A diferencia de la ira, el odio suele ser más intenso, por lo que sus consecuencias también lo son. Cuanto más dure el odio y más se generalice, más probable es que opaque otras emociones y oscurezca todo lo que podamos sentir. El odio suele ser el terreno donde crece el rencor y la venganza, por lo que a menudo nos empuja a herir o destruir.
El odio también suele terminar “apoderándose” de quien odia. Se convierte en una obsesión que destruye a la persona que lo experimenta. Al cerrar su visión impidiéndole ver nada más allá de su narrativa vital, la va circunscribiendo a un círculo cada vez más estrecho, alejándola de la persona que fue, arrebatándole tanto su capacidad de discernimiento como la posibilidad de experimentar emociones positivas que puedan contrarrestar los embates del odio.
El odio nos impide ver la luna detrás del dedo
Un estudio realizado en la Universidad de Ámsterdam reveló que solemos odiar a las personas o grupos más por lo que son que por lo que hacen. El odio es una disposición estable que parte de una percepción negativa de ciertas personas, que se convierten inmediatamente en el objeto de nuestra ira y en el chivo expiatorio sobre el cual proyectar todo nuestro malestar y frustraciones.
Solemos dirigir el odio hacia aquellas personas o colectivos que en algún momento identificamos como la causa de nuestro malestar o sufrimiento – ya sea eso cierto o no. De hecho, suele ser una respuesta a experiencias repetidas de humillación que generan un sentimiento de impotencia. Por lo tanto, el odio suele asociarse con sentimientos de ira, disgusto y una profunda decepción hacia quienes pensamos que nos son hostiles.
En este sentido, otra diferencia entre la ira y el odio es que este último suele implicar la percepción de intenciones negativas por parte de los demás, una mentalidad que puede fortalecerse y volverse más resistente con el paso del tiempo. Odiamos a quien vemos como nuestro enemigo – ya sea real o imaginario.
Por esa razón, implica la demonización del otro sin tener en cuenta la complejidad del ser humano. Implica caricaturizarlo, simplificarlo y cosificarlo. Así tenemos carta blanca para arremeter contra esa persona o grupo sin experimentar empatía ni culpa.

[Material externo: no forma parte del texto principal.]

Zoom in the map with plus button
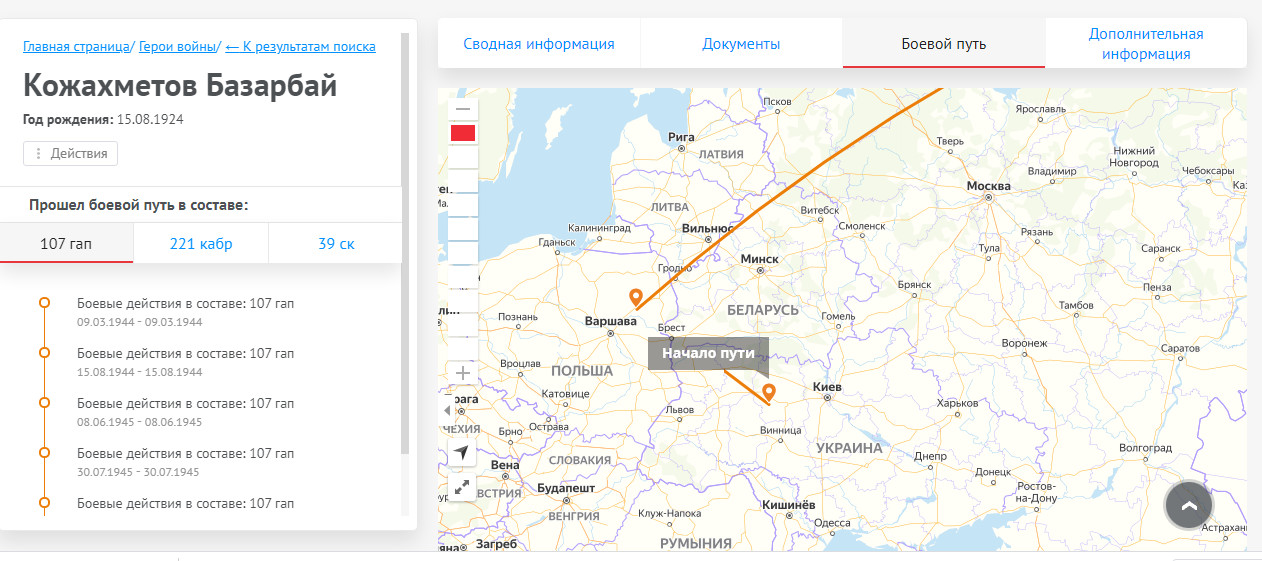The height and width of the screenshot is (561, 1262). 462,373
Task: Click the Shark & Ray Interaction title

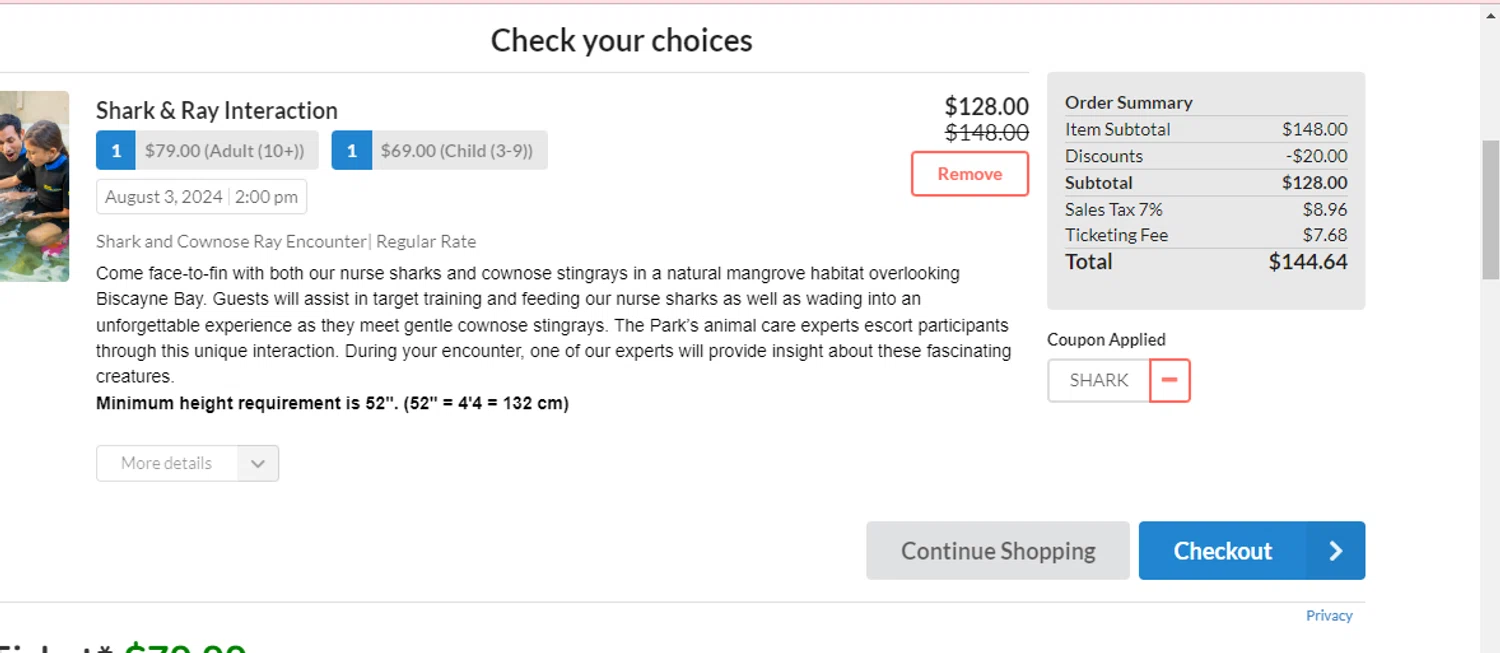Action: (217, 110)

De hecho, estos psicólogos reconocen que “el odio puede ser tranquilizador y autoprotector porque su mensaje es simple y ayuda a confirmar la creencia de las personas en un mundo justo”. O sea, nos permite buscar culpables en los cuales depositar nuestros problemas, carencias, insuficiencias y errores. Esa es la razón por la cual a nivel social se fomenta el odio, ya que es un mecanismo a través del cual se nubla el razonamiento de las masas y, al mismo tiempo, se desvirtúa su atención de los verdaderos responsables, impidiendo que puedan comprender la situación en toda su complejidad.
El odio, sin embargo, no es más que una distracción del sufrimiento interno, ya sea a nivel personal o social. No es más que una cortina de humo que levantamos para no tener que reflexionar sobre nuestros pensamientos, sentimientos y actitudes. De hecho, aunque la ira puede cegarnos y afectar nuestra capacidad para ver el panorama general, el odio lo vuelve aún más inaccesible. A diferencia de un momento de ira intensa que restringe nuestra capacidad para ver y comprender puntos de vista alternativos, la constricción provocada por el odio es aún más generalizada y duradera. Nos ciega.
Obviamente, si no abordamos el odio, puede convertirse en una obsesión que constriña nuestra flexibilidad para pensar y nos impida abordar las heridas más profundas e incómodas. El odio es un sentimiento debilitante y complicado que puede tomarnos como rehén, limitando nuestra capacidad para construir una vida más plena y para vivir en armonía como sociedad.